Airlines are trying to fill up every available space, booking extra passengers depending on the previous data of ‘No Show’ rates at terminals. With this tendency, overbooking is a common practice. This helps make flights cheaper and guarantees that airplanes are filled to their capacity.

The number of people that are denied boarding is considerably low; in the USA this was only 0.09% in 2015. This, however, is a frustrating experience for those who actually have to face it. Obviously, when the math goes wrong on a travel-friendly day, and more people show up than is expected, airlines need to deny some passengers from boarding.
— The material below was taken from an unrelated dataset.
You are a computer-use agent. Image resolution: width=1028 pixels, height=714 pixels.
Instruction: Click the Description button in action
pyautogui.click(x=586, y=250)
How can you avoid being denied boarding?

  • Be a frequent flier. Airlines take into account if you fly with them frequently before considering denying boarding.
  • Choose a time when less people are flying. Off-peak flights are very unlikely to be overbooked.
  • Decline volunteering to be rebooked. While purchasing a ticket, do not tick on any option that asks you to volunteer for rebooking.

Even if all the above factors are well considered, chances are that your flight is overbooked and you stand in that dilemmatic situation. Well, you might actually benefit from an overbooked flight if you know the airlines policy.

When a flight is overbooked, passengers are asked to volunteer to be booked for the next flight. For the rescheduling, voluntary agreement could be compensated from somewhere between USD $200 to USD $400 and other perks by the airlines in the USA. An involuntary denial of boarding leaves you entitled with a compensation of up to USD $1,300 and a refund of the confirmed reservation. However, this doesn’t apply in cases when another flight within an hour is scheduled, the aircraft is substituted for a small one or due to safety and check-in problems.

An incident such as one with the United Airlines was the most unpalatable that happened to regular passengers, largely due to the careless treatment from the staff. Boarding denials are normally made prior to passengers getting on the airplane, making them less cumbersome for passengers.